Approbate and reprobate
[31]      I hold that the conduct of Mr Howat and Miss McLaren in the earlier action amounted to approbation.  They clearly sanctioned the validity of the 1990 rules: cf Highlands & Islands Airports Ltd v Shetland Islands Council [2012] CSOH 12.  As a result, the defenders secured a practical benefit – Mr Sim reduced his claim to reflect his one third share of liability to the Fund.  In such circumstances, it is inequitable to allow the defenders now to reprobate the same deed.

 

Personal bar
[32]      This case has the flavour of personal bar, but whether that principle applies depends upon the issue of reliance.  In Gatty v MacLaine 1921 SC (HL) 1, 7 Lord Chancellor Birkenhead provided the classic statement of the doctrine:

“Where A has by his words or conduct justified B in believing that a certain state of facts exists, and B has acted upon such belief to his prejudice, A is not permitted to affirm against B that a different state of facts existed at the same time.”

 

In this instance, the trustees administered the Fund on the basis that the amendments were valid. They did not act on the strength of anything said or done by the defenders.
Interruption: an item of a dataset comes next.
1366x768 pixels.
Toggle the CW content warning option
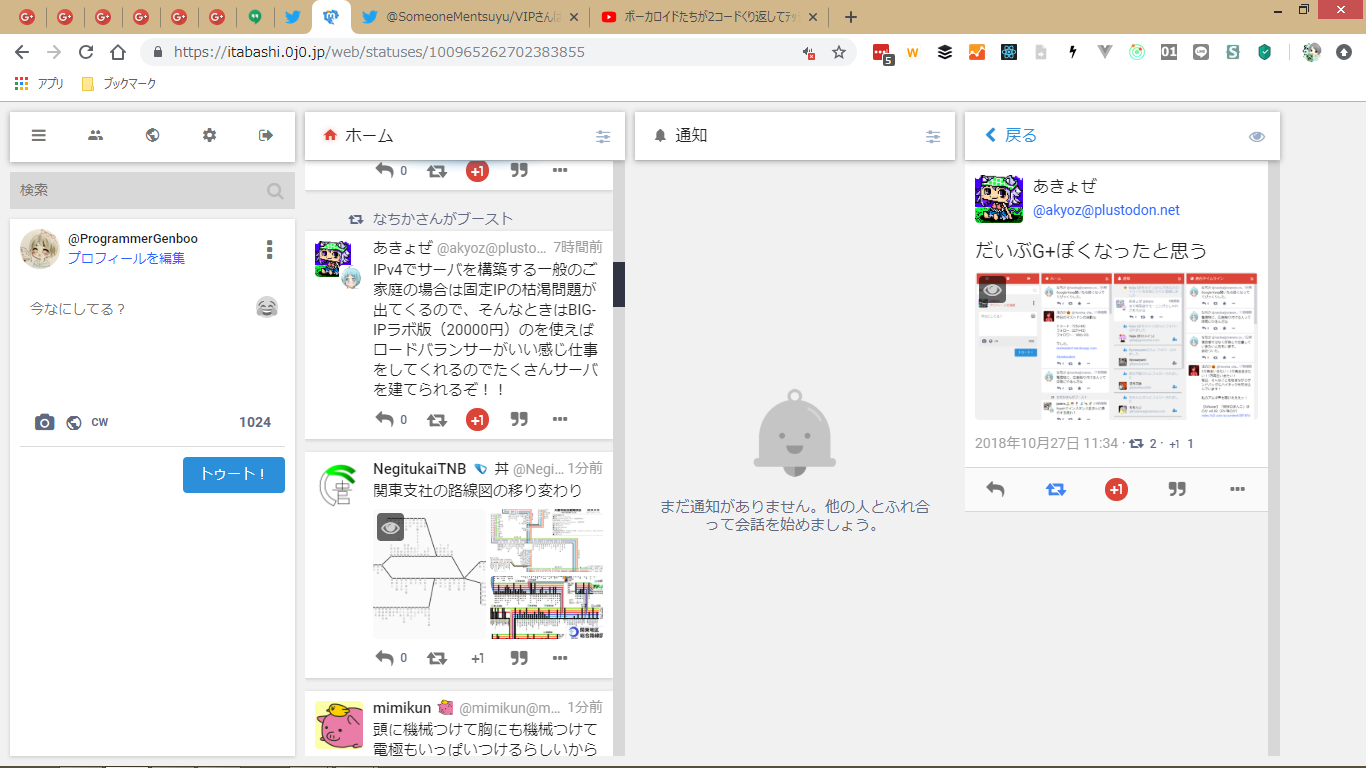[100, 423]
I therefor hold that the test is not met and that the defenders are not personally barred from mounting the present challenge.

 

Abuse of process
[33]      The defenders have come to court in good faith on the basis of fresh legal advice to test the soundness of the trustees’ claim.  Mr MacColl explained that they face a ‘potentially calamitous situation’, because if they lose this action the trustees will be entitled to make further claims upon them to meet the deficit in the Fund.  This is not a case where the defenders (i) have no genuine belief in the merits of their argument: Shetland Sea Farms Ltd v Assuranceforeningen Skuld 2004 SLT 30; or (ii) are wasting the court’s time and resources: Clarke v Fennoscandia Ltd (No 3) 2008 SC (HL) 122.  Accordingly, I reject the submission based on abuse of process.

 

Conclusion
[34]      I propose to grant decree in favour of the pursuers.  I shall fix a by order hearing for the parties to address me on the orders to pronounce in the light of this opinion.  Mr Connal explained that the sum sought requires to be revised in the light of the latest actuarial figures.  Meantime I reserve all questions of expenses.